The Australian Leadership Paradox and the UCA

A colleague recently recommended the book,  The Australian Leadership Paradox. I've been enjoying reading it so far and thinking about the challenges for leadership within our culture which it presents. But one side issue that struck me while reading it was the extent to which some of the descriptions of Australian culture were precisely the kind of descriptions that we self-consciously use of ourselves in the Uniting Church.

So the book describes the Australian desire for consensus in organisational and political life. It describes Australian work life as "traditionally and inherently relational." The book described the paradox that Australians are both anti-authoritarian and authority-dependent, egalitarian and hierarchical, relational and competitive, battling adversity and living in prosperity. As I read each of those couplets I found myself instantly picturing various meetings and processes I've encountered in the Uniting Church. Indeed I jotted down a comment in the (virtual) margin asking whether the UCA was perhaps the organisational embodiment of the four paradoxes!

Clearly this is a book with much to teach us about leadership within the Uniting Church, as well as the broader Australian culture, and I'm looking forward to further reading and consideration.

But the other thought that struck me was the way in which it highlighted the (perhaps unsurprising) fact that the UCA is not just an amalgam of three long-standing traditions, but genuinely is a new church indigenous to Australia. I've heard people speaking about ideas like 'consensus' and 'relationality' as unique to the Uniting Church (and perhaps they are in denominational terms), but perhaps we ought also to be highlighting the way in which these values dear to our church are the values of our country at its best. "If you want to engage in a spirituality which picks up the values you hold as an Australian - join with us in the Uniting Church!" I know I did...

Community and the Individual

I recently picked up the DVD, Facilitator's Guide and Journal for the newish resource   "Animate: faith". Watching the video clips with Suzanne, my wife, we found ourselves struck by the second piece on religion by Lillian Daniel. The animate clip is a slightly toned down version of an online reflection by Lillian, "Spiritual but not religious? Please stop boring me." Lillian's 'take' is that the kind of 'shopping list' spirituality ("I'll have a bit of this, and one of those, and a bottle of that...") of the 'Spiritual but not religious' set, is shallow, self-centred and lacks the vitality to give abiding life to the exercise of faith.

It was interesting that both Suzanne and I had the same reaction to this clip and its message. On the one hand, as people who have chosen to move from one tradition to another, and in particular to move to a tradition with a more historic, liturgical way of being church than our original denomination, we clearly have great sympathy to the idea that the historic traditions, with their roots deep in the soil of history and the practise of generations, have much to offer. 
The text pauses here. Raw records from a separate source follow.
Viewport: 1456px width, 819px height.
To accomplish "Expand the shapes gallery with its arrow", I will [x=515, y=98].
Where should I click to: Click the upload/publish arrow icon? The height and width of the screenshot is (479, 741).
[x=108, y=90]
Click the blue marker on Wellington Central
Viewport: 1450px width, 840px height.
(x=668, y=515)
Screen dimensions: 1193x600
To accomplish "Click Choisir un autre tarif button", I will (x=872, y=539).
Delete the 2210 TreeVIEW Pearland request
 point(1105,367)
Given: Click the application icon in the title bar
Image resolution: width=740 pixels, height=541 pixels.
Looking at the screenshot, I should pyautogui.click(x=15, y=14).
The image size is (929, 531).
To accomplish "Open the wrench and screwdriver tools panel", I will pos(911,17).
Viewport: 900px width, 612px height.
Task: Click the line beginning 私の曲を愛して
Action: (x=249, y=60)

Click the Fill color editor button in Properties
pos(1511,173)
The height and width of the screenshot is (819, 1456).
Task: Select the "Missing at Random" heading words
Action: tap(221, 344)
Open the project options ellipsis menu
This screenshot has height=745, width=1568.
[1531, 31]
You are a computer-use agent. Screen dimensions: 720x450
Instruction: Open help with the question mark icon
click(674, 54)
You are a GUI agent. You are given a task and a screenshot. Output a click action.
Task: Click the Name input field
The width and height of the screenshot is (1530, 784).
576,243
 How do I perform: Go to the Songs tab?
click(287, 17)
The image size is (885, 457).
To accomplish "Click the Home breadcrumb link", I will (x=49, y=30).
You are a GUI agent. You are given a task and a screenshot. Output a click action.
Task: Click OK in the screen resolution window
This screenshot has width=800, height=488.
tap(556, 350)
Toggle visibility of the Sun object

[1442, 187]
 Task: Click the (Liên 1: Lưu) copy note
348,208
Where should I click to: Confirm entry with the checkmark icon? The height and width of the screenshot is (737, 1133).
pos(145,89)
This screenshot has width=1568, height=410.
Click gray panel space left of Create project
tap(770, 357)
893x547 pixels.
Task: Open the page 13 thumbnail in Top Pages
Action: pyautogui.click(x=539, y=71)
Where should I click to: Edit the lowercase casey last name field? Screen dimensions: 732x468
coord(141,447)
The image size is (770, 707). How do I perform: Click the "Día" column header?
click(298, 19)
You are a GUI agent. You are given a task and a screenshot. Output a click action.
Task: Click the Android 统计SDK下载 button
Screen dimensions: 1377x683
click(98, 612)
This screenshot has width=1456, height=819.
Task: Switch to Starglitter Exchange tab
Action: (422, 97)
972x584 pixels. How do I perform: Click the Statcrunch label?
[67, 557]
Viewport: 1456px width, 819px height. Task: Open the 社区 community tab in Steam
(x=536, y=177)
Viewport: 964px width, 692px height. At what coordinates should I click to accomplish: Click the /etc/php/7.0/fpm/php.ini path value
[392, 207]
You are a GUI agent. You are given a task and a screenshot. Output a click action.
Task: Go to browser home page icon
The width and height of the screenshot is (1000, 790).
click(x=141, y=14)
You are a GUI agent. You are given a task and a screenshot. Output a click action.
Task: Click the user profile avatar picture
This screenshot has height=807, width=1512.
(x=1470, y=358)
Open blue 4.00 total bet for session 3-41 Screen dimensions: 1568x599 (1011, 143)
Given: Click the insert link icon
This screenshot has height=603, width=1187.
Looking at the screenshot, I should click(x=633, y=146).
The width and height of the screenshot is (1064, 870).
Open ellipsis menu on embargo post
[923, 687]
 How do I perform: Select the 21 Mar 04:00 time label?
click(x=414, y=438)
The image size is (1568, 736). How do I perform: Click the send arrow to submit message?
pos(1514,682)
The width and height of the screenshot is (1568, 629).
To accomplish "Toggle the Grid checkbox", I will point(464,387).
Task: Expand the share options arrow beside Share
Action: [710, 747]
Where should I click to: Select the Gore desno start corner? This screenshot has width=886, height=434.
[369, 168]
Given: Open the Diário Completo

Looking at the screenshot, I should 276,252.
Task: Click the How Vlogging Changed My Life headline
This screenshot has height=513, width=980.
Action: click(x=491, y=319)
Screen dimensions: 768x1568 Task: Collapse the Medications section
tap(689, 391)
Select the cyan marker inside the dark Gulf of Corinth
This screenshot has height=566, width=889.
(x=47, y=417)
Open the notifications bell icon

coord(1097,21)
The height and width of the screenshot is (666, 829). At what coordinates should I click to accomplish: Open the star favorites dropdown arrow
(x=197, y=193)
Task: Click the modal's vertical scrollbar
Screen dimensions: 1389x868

But as people who, like many of our generation, have also struggled mightily with approaches to worship and discipleship which seem to be mired in the past and lack relevance to us, or certainly to our non-churched friends, there was also a slight wince at the idea that one must needs wholly embrace some human institution with all its flaws and foibles. We've often chosen to make our home with groups on the margins, and like many who have been influenced by the characteristics of the emerging church, we gain great pleasure from a freedom to ransack the wisdom and practices of multiple traditions, both contemporary and historic.

I guess for me, the issue is not so much whether I choose one tradition and 'stick with it'. Rather, it seems to me that the primary issue is whether we are willing to commit to a particular community  — a group of people who will keep us honest. Who will not let us pick and choose the bits of religion which are easy, unchallenging and comfortable. But who will use all the riches available in the deep, broad, rich river of Christianity, and indeed of other faiths, to continue challenging us to seek the Kingdom, to love mercy and do justice, to truly follow God in the way of Jesus.